El videomaker venezolano Tomás Elías González Benítez ha presentado una innovadora metodología de preproducción audiovisual que promete optimizar el tiempo, los recursos y la calidad de los proyectos en un entorno donde la velocidad y la creatividad son esenciales. En la actualidad, la fase de preproducción se ha transformado en un pilar fundamental dentro del proceso creativo, ya que impone una planificación rigurosa para captar la atención del público de manera efectiva.
Según González Benítez, la preproducción no debe ser vista simplemente como un trámite más, sino como el cimiento donde se construye la identidad del proyecto audiovisual. Este enfoque incluye desde la escritura del guion hasta la creación de un moodboard, el desarrollo estructural, el análisis detallado de locaciones y una meticulosa planificación técnica. Todo ello se realiza con el objetivo de minimizar improvisaciones y elevar la calidad del producto final.
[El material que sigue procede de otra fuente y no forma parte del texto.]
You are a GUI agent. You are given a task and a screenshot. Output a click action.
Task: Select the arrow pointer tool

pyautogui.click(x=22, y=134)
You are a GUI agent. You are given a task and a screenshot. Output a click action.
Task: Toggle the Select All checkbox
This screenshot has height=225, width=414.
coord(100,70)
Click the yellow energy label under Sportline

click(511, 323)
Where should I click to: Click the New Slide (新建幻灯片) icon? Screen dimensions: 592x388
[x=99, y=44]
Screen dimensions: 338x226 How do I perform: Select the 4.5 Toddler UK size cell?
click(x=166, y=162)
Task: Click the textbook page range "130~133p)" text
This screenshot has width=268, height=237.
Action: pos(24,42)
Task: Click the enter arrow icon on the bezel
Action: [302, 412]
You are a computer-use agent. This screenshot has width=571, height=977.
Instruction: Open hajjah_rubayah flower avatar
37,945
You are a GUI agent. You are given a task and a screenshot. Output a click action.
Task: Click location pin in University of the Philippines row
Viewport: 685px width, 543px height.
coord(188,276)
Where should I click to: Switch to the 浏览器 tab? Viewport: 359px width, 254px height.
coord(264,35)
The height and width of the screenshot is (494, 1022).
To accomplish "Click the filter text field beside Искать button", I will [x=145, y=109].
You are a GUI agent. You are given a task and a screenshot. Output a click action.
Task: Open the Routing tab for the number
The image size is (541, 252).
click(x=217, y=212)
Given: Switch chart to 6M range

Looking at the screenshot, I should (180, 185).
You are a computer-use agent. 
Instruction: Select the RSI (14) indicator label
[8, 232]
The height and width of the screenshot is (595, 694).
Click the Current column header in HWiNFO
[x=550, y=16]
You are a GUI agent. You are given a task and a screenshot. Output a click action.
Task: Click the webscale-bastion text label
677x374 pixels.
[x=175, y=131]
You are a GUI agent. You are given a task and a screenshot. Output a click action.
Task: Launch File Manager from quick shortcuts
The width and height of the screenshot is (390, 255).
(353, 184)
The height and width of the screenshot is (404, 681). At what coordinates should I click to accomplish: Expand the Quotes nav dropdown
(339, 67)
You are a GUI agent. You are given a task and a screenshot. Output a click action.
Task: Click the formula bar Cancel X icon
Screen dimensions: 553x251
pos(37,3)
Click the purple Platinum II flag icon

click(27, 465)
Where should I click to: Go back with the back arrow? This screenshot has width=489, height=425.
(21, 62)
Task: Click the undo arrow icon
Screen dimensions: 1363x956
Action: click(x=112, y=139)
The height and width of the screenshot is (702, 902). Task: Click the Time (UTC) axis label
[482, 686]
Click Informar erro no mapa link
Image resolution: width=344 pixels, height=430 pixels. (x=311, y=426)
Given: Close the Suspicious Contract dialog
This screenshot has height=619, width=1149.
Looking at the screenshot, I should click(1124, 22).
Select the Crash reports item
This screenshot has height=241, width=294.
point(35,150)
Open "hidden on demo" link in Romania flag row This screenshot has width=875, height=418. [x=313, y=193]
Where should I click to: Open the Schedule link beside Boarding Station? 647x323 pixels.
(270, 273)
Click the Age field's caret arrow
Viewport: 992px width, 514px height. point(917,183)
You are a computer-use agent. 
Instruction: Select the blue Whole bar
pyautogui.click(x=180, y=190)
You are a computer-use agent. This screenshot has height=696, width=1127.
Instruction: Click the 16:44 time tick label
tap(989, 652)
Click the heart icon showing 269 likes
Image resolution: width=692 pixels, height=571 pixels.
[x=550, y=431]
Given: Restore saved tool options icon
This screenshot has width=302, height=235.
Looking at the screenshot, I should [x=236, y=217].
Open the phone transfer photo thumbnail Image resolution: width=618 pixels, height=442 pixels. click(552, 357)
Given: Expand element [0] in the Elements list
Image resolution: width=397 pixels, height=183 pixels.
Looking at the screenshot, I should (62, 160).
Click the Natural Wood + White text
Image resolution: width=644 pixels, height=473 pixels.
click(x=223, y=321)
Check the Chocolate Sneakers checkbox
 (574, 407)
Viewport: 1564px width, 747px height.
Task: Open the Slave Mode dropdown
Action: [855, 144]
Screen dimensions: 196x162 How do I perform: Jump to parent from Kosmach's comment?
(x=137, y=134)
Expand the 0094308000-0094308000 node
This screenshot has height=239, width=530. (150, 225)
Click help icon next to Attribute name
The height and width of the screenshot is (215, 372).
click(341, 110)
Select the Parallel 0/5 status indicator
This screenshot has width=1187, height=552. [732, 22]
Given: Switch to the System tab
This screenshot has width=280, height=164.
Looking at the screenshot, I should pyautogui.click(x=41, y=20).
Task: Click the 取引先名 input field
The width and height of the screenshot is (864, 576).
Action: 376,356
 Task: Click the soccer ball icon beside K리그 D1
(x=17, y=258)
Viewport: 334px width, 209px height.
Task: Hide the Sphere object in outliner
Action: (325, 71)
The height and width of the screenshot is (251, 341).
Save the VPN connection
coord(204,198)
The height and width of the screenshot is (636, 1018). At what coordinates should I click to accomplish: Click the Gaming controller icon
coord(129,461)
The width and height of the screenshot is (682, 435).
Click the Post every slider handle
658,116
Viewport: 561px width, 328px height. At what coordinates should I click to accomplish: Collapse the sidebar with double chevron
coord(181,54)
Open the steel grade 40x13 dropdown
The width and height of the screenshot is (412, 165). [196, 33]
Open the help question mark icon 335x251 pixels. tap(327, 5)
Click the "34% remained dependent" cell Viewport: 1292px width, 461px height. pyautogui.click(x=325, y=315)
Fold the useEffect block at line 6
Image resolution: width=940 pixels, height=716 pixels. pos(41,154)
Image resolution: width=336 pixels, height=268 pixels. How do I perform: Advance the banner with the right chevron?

El videomaker enfatiza la necesidad de una dirección clara antes de comenzar a filmar, abarcando todos los aspectos narrativos, visuales y técnicos. «La preproducción es el lugar donde nace la historia. Si esta etapa falla, todo lo demás se tambalea», asegura. En este contexto, el guion se concibe como una herramienta estratégica que no solo define emociones y ritmos, sino que también establece tiempos de grabación y necesidades de producción.
Asimismo, González Benítez resalta el valor del moodboard como una herramienta clave para anticipar la identidad estética del proyecto. Este recurso favorece la coordinación de expectativas entre clientes, colaboradores y equipos técnicos, permitiendo que las decisiones creativas sean más coherentes.
Otro punto crítico que aborda el método es la planificación logística, con especial atención en el análisis de locaciones, horarios y requerimientos técnicos. Esta meticulosidad permite reducir imprevistos y optimizar el tiempo de rodaje, lo cual se traduce en un respeto hacia el cliente y el equipo involucrado.
González Benítez también señala los errores más comunes en la preproducción, como la falta de un guion claro, la ausencia de referencias visuales, un deficiente análisis de locaciones y una escasa coordinación técnica. Evitar estos fallos posibilita que cada fase del proyecto avance con mayor control y precisión, demostrando que una preproducción bien gestionada no solo no limita la creatividad, sino que crea el entorno ideal para que esta se despliegue de manera efectiva.